■ **Goal of the exercise**
Would you return the data exactly as given, except for its pictures?

Data records
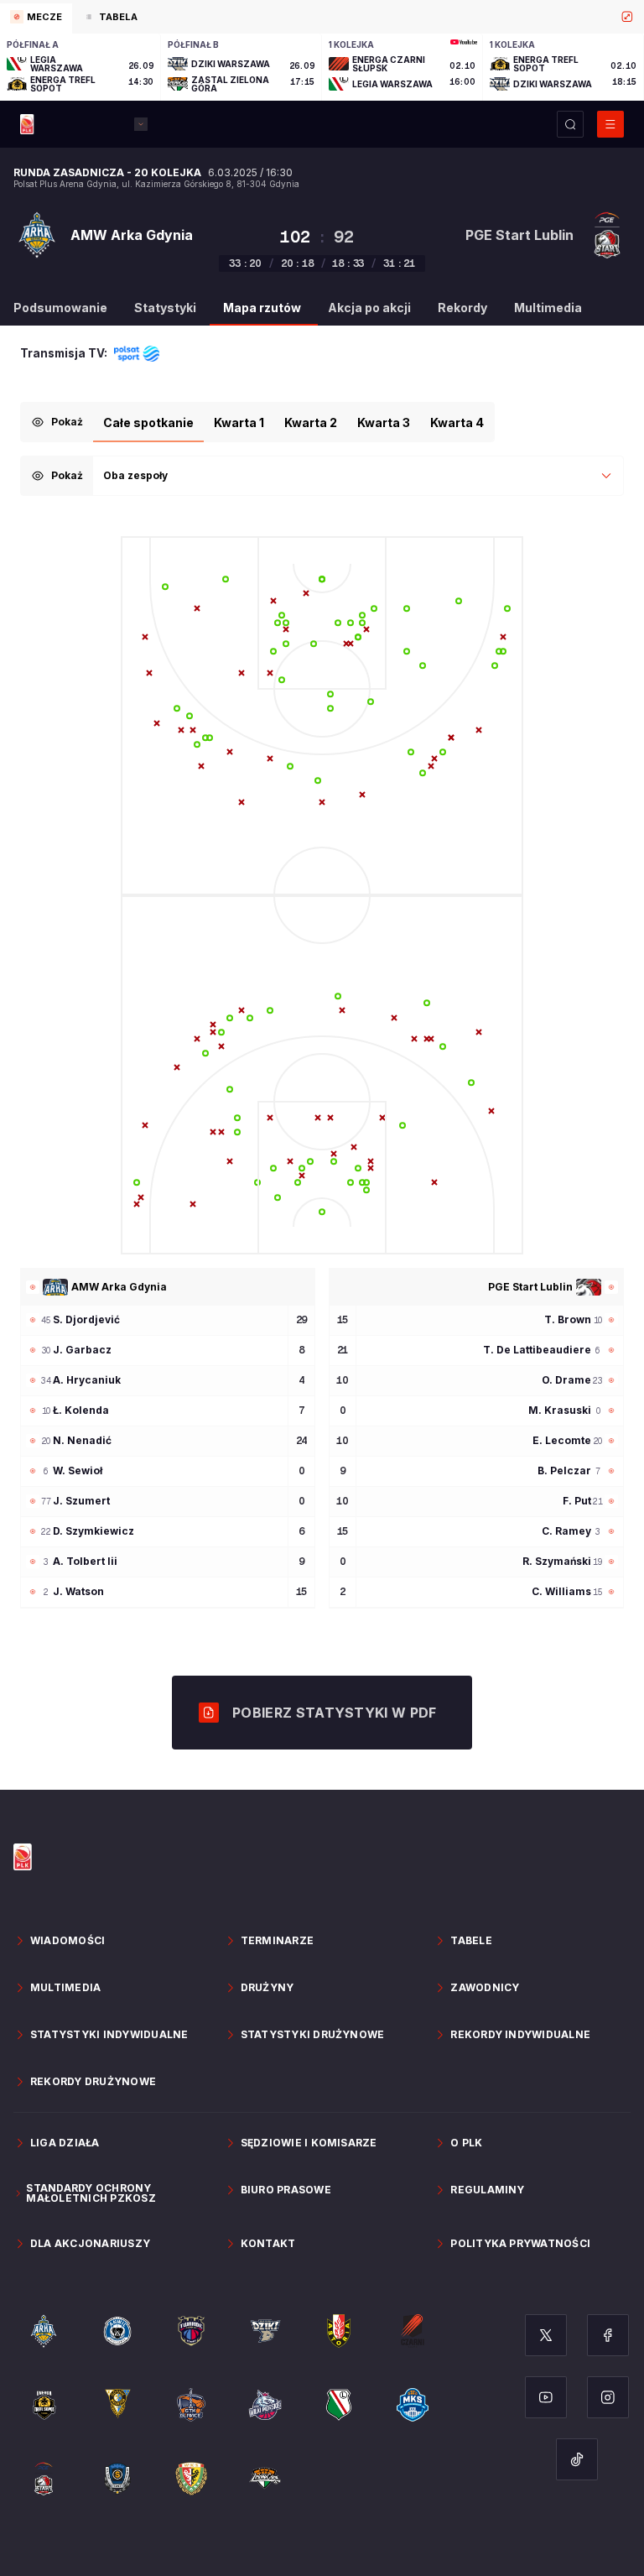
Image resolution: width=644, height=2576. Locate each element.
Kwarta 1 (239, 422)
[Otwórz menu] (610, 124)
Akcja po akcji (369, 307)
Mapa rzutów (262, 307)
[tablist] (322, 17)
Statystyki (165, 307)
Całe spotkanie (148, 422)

■ **Exercise result**
Image resolution: width=644, height=2576. Locate each element.
Kwarta 1 (239, 422)
[Otwórz menu] (610, 124)
Akcja po akcji (369, 307)
Mapa rzutów (262, 307)
[tablist] (322, 17)
Statystyki (165, 307)
Całe spotkanie (148, 422)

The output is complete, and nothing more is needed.